Metric | Value | Unit |
---|---|---|
R&D Expenditure (Q1 FY26) | 890 | INR Mn |
Total Employees in R&D (Q1 FY26) | 45% | % |
Cumulative Patents (Q1 FY26) | 417 | Number |
Customers opting for AtherStack Pro¹ | 89% | % |
Non-vehicle revenue contribution¹ | 12% | % |
Charging points² | 4,032 | Points |
¹In Q1 FY26; ²As on June 30, 2025.
The company invested a substantial INR 890 Mn in R&D in Q1 FY26, with nearly half of its workforce dedicated to innovation. Its patent portfolio continues to expand rapidly, reaching 417 cumulative patents. This heavy investment is critical for maintaining a competitive edge in the fast-evolving EV space.
Ather’s premium ecosystem, centered around its software and charging network, is also making a significant business impact. The 89% attach rate for AtherStack Pro (its proprietary software) and the 12% contribution from non-vehicle revenue (accessories, warranties, software) demonstrate the strength of its integrated offering. The charging infrastructure also expanded by 400 points in Q1, bringing the total to over 4,000, addressing a key consumer concern in EV adoption.
Beyond the flashy sales figures and margin improvements, Ather’s attention to operational details is also noteworthy. The working capital days improved to (54) days from (57) days in Q1 FY25. This indicates efficient management of current assets and liabilities, potentially hinting at negative working capital – a highly desirable trait for fast-growing companies, as it means customers essentially fund operations. A healthy cash conversion cycle is critical for sustained rapid expansion.
Ather’s future earnings trajectory will be significantly shaped by its CapEx plans and product pipeline.
The CapEx for Rizta capacity expansion and ongoing R&D is expected to be comparable to last year’s levels, ensuring continuous innovation and supply chain readiness.
While the outlook is overwhelmingly positive, Ather Energy, like any rapidly growing company, faces its share of challenges. The rare earth magnets crisis poses a potential, albeit manageable, business impact. Management expressed optimism that the impact would be restricted to about a week in Q2 and is actively exploring mitigation strategies, including alternative magnet technologies, with minimal performance or significant cost implications.
Ather also acknowledges the shift required to convert mainstream customers, emphasizing concerns around battery life, safety, service, and resale value. Their “Advantage” campaign is a direct response to these hurdles, aiming to build consumer confidence – a critical factor for sustained EV adoption. The upcoming Ather Stack 7 software unveiling (August 30) further highlights their commitment to enhancing user experience and technological leadership.
Ather Energy’s Q1 FY26 results paint the picture of a “Super Grower” that is not only expanding rapidly but doing so with remarkable operational discipline.

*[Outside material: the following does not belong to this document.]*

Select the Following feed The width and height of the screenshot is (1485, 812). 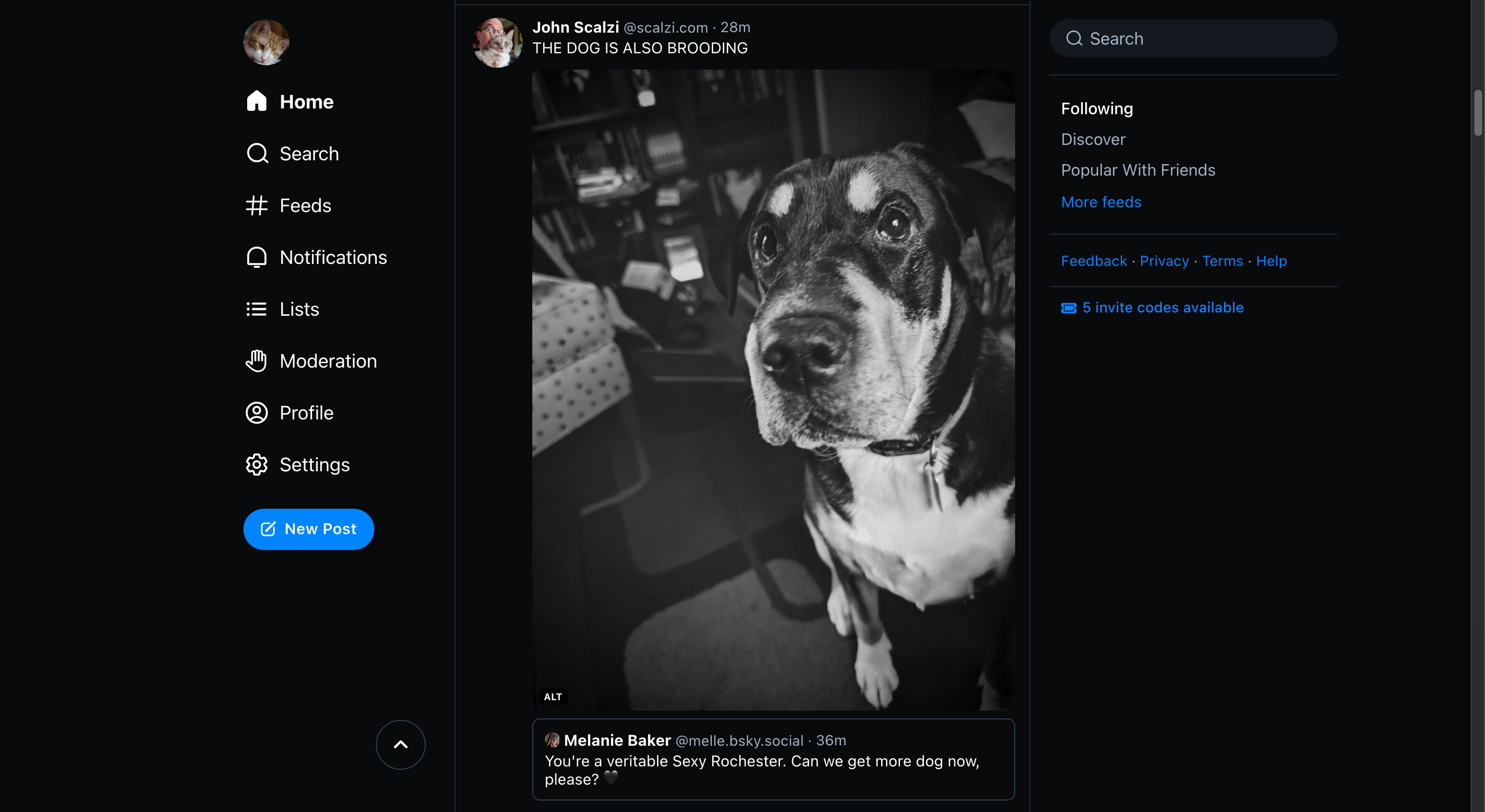tap(1097, 108)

The company’s ability to nearly double its unit sales and revenue YoY while simultaneously achieving significant gross and EBITDA margin improvements (despite a declining revenue per unit, mitigated by cost control) is a testament to strong management execution.

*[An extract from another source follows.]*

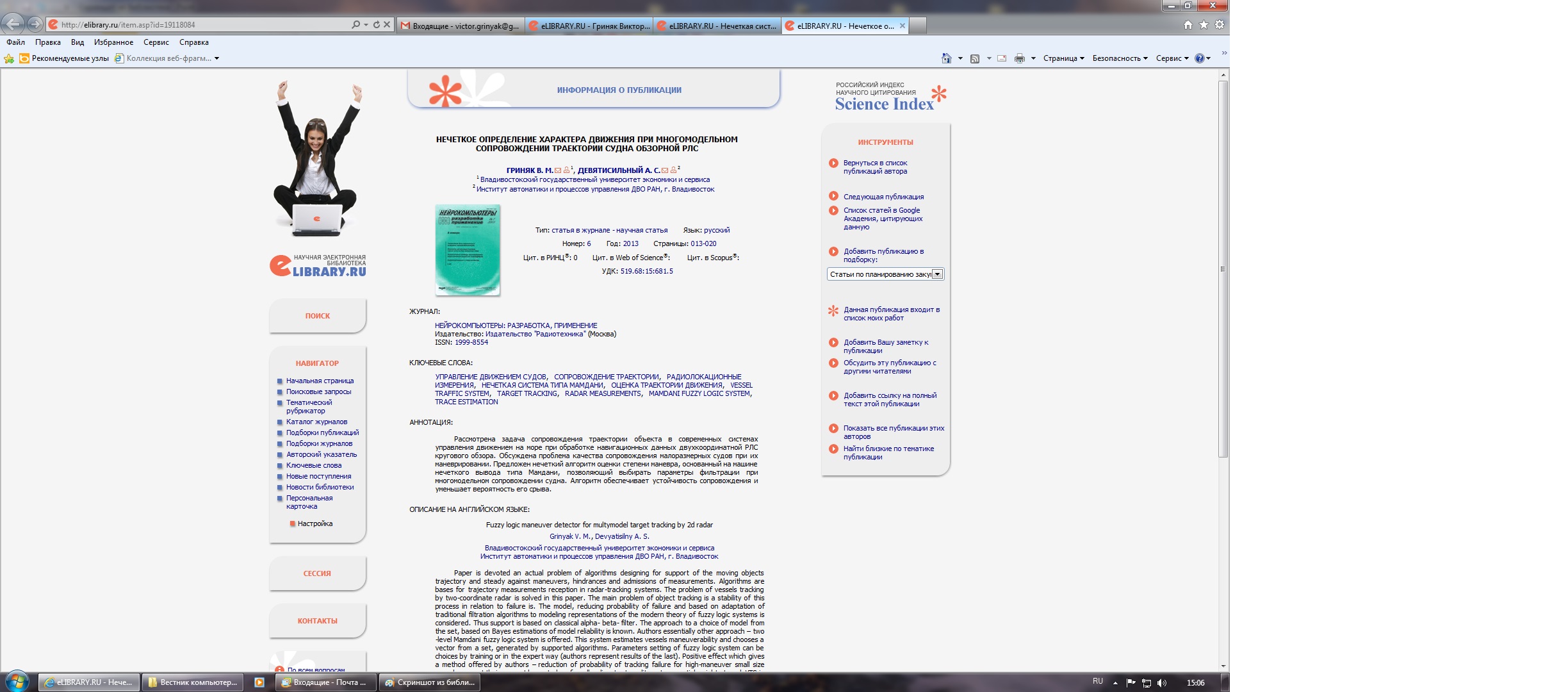Click the browser back arrow button
This screenshot has width=1568, height=692.
point(13,24)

The strategic focus on R&D, ecosystem development, and aggressive retail expansion aligns perfectly with the current domestic-growth theme favored by the Indian market. The upcoming EL platform and continued COGS reduction efforts are strong positive indicators for future earnings.
While short-term market uncertainties and specific supply chain challenges exist, Ather’s proactive approach and clear roadmap for profitability make it a compelling story. Investors should look for continued execution on expansion plans, the successful launch and ramp-up of the EL platform, and further progress on the EBITDA margin journey as key indicators for the quarters ahead. Ather appears to be in the fast lane, driving confidently towards a sustainable and profitable future.